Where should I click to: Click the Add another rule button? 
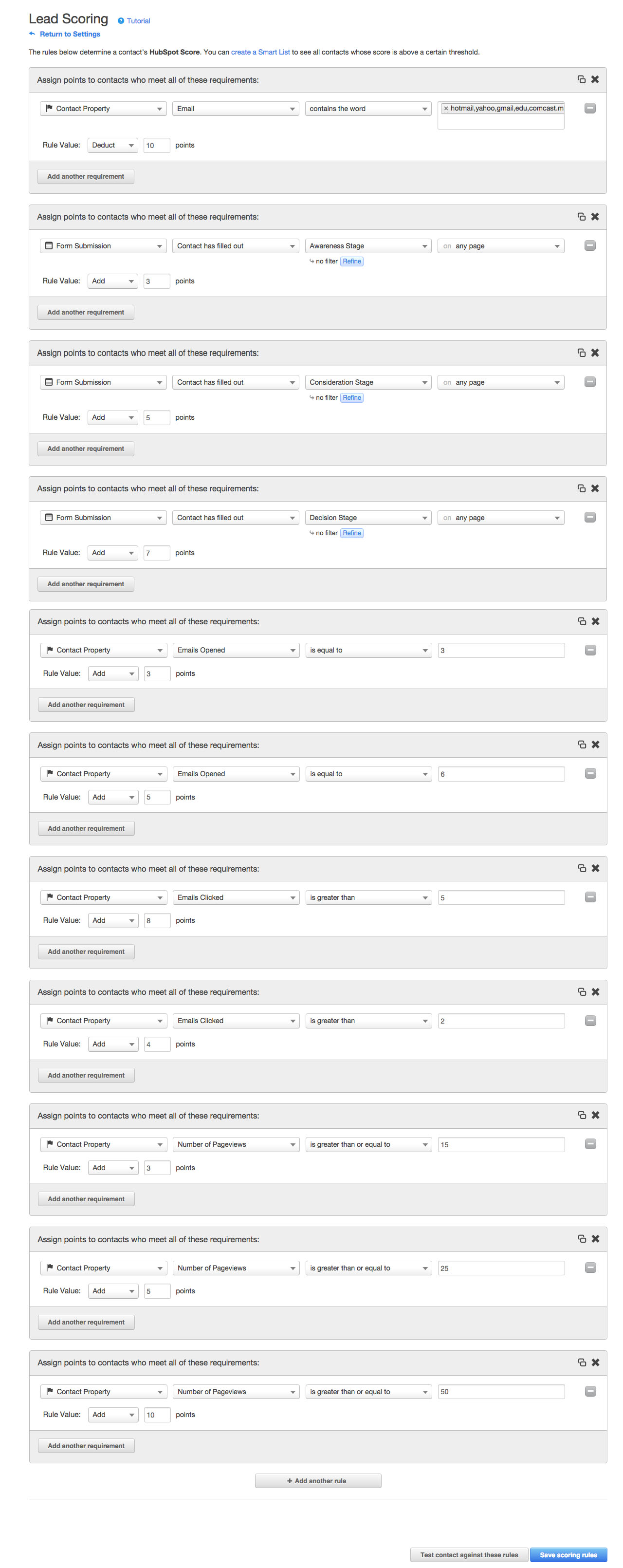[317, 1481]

* * *

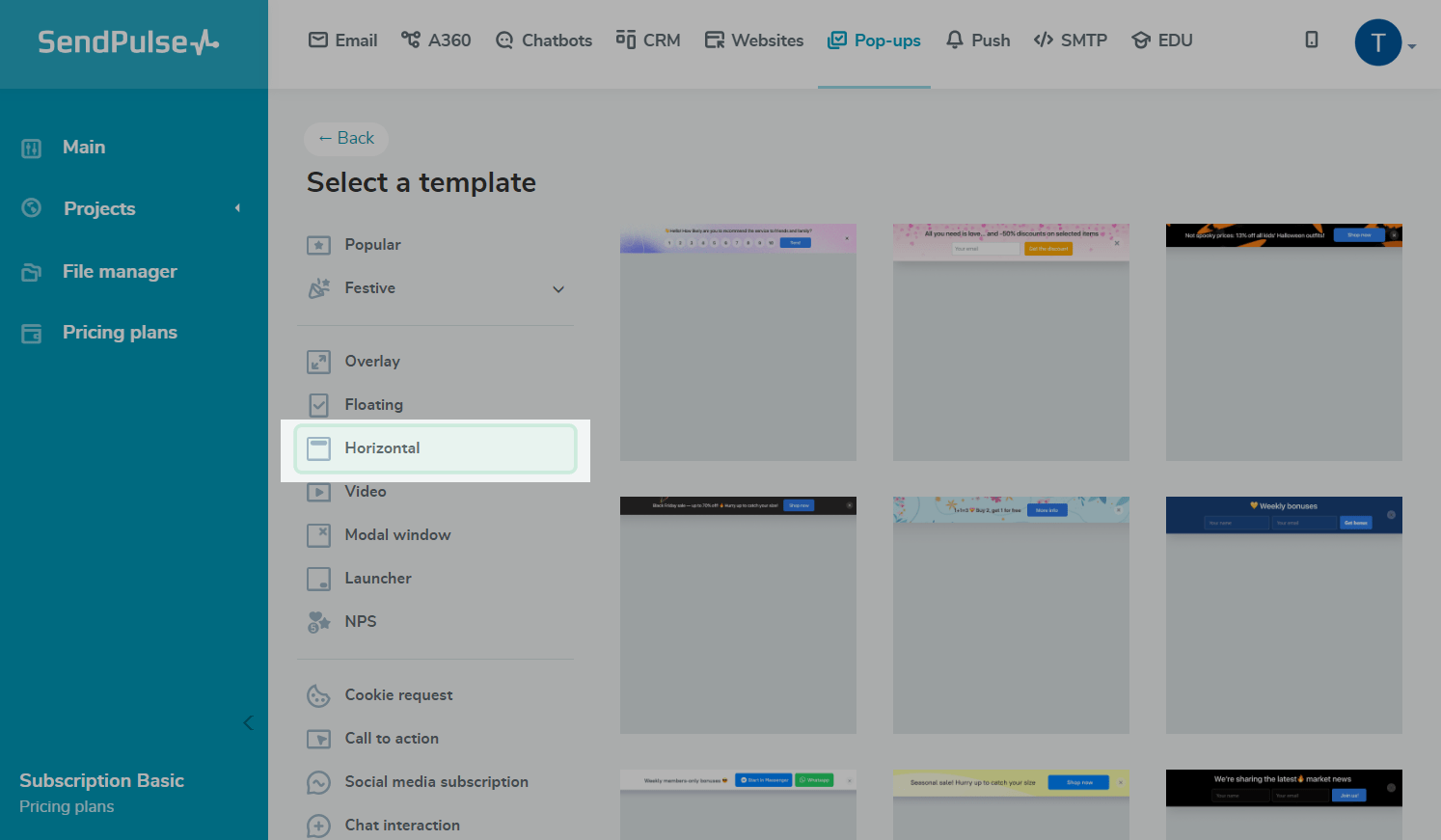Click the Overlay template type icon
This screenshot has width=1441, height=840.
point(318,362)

### Written instruction
Reproduce the records word for word, starting at the line containing "Click the Overlay template type icon" and ending with the line containing "point(318,362)", with both of those lines included. Omit the pictures from your answer.

### Solution for this task
Click the Overlay template type icon
This screenshot has width=1441, height=840.
point(318,362)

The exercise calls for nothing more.